In her recent tweets, Sha’Carri argued her case was different from Kamila’s situation. “BTW THC definitely is not a performance enhance!!!!” she wrote on Feb. 14. “Failed in December and the world just now know however my result was posted within a week and my name & talent was slaughtered to the people.”
Other Olympians are speaking out against CAS’ decision. Figure skater Tara Lipinski, who made history at the 1998 Olympics after winning gold at just 15, argued that the ruling will have a negative effect on her sport going forward.
“I strongly disagree with this decision,” she wrote on Twitter. ” At the end of the day, there was a positive test and there is no question in my mind that she should not be allowed to compete. Regardless of age or timing of the test/results. I believe this will leave a permanent scar on our sport.”
Tara added, “One more thought. I’ve said this before, she’s just 15. Please keep that in mind. This is a lot for a young person to deal with. I hope that whichever adults faulted her are held ACCOUNTABLE. This is heartbreaking.”
As for Johnny Weir, who offers commentary about figure skating alongside Tara, he also can’t condone the decision.
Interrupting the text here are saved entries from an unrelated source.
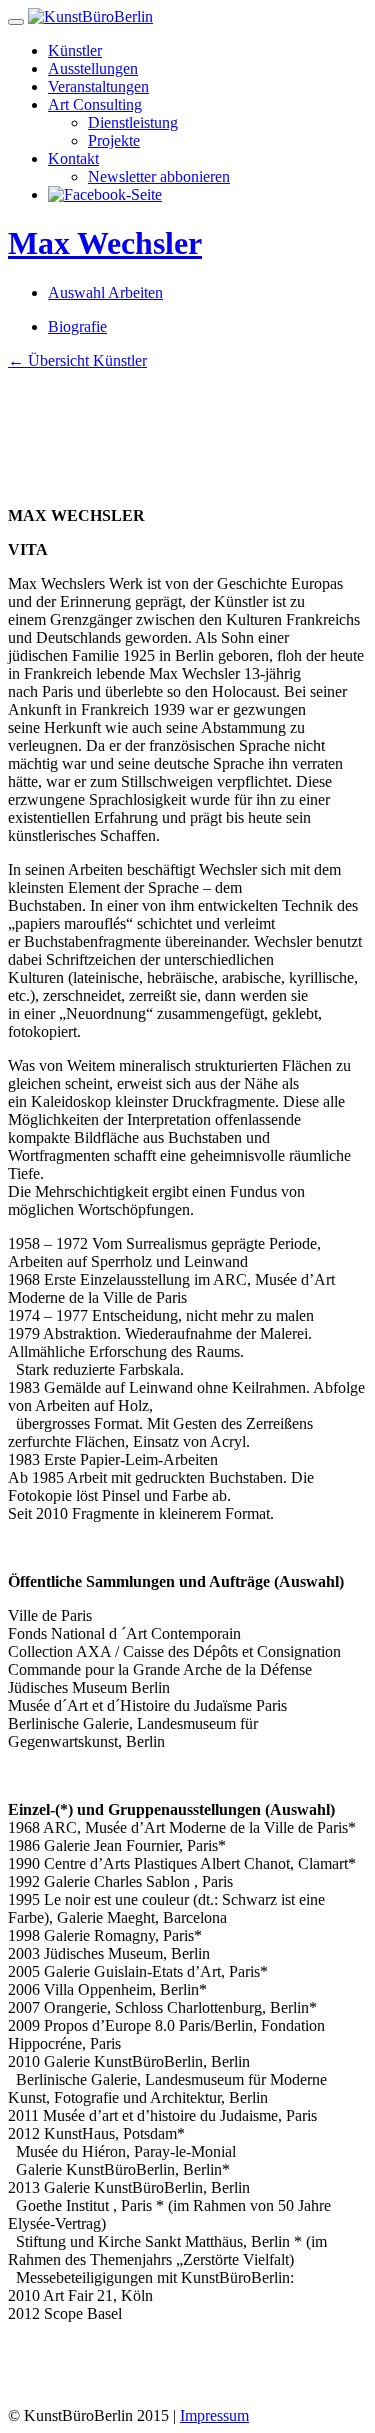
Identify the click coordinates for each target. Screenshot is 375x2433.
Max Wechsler (105, 243)
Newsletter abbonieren (159, 176)
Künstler (75, 50)
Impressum (214, 2415)
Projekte (114, 140)
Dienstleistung (133, 122)
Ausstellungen (93, 68)
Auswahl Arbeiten (105, 292)
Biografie (77, 326)
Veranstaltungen (98, 86)
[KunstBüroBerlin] (90, 16)
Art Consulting (95, 104)
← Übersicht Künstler (77, 360)
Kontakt (73, 158)
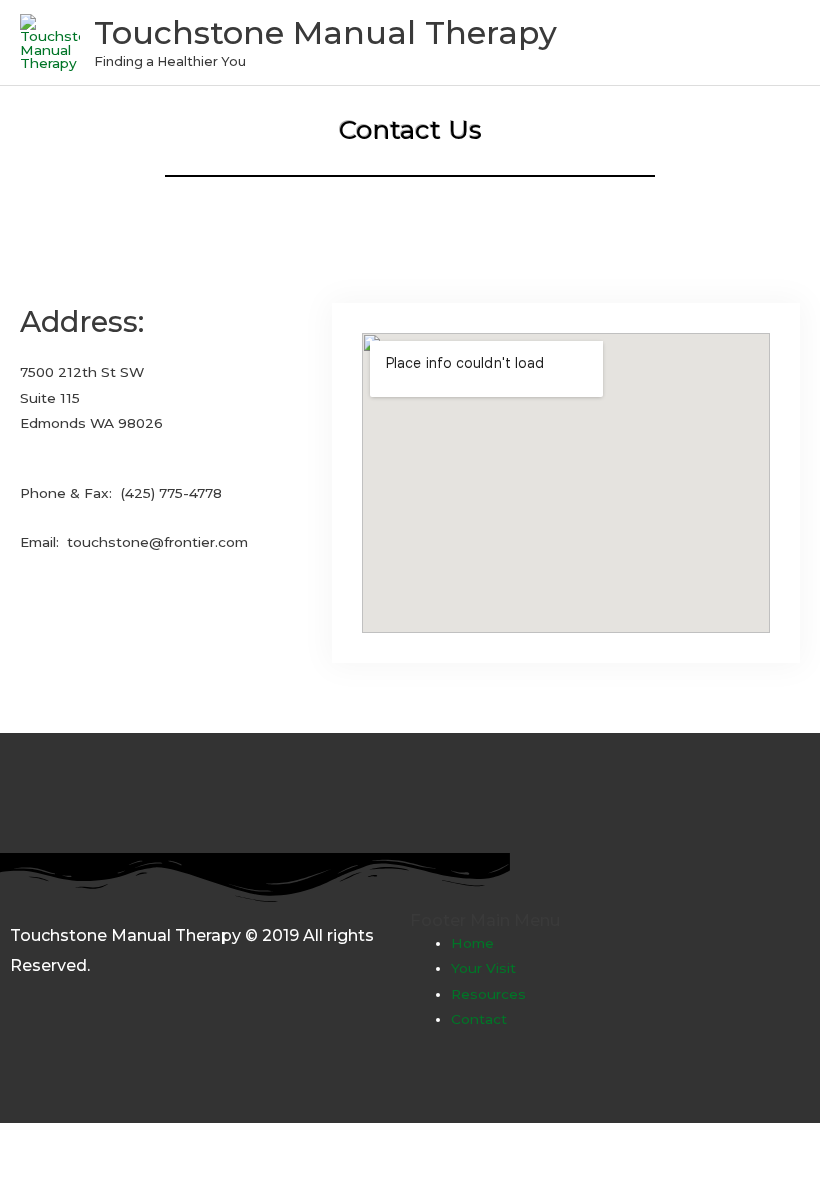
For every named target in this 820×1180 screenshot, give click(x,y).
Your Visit (483, 968)
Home (472, 943)
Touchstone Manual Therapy (325, 32)
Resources (488, 994)
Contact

“There was a positive drug test, therefore the athlete who tested positive, at fault or not, regardless of age or timing of test/result, should not be allowed to compete against clean athletes,” he said. “I know that the news has overshadowed the tremendous performances of the ice dancers, but congratulations to our illustrious skaters who lived their dreams in front of the world. You were magnificent.”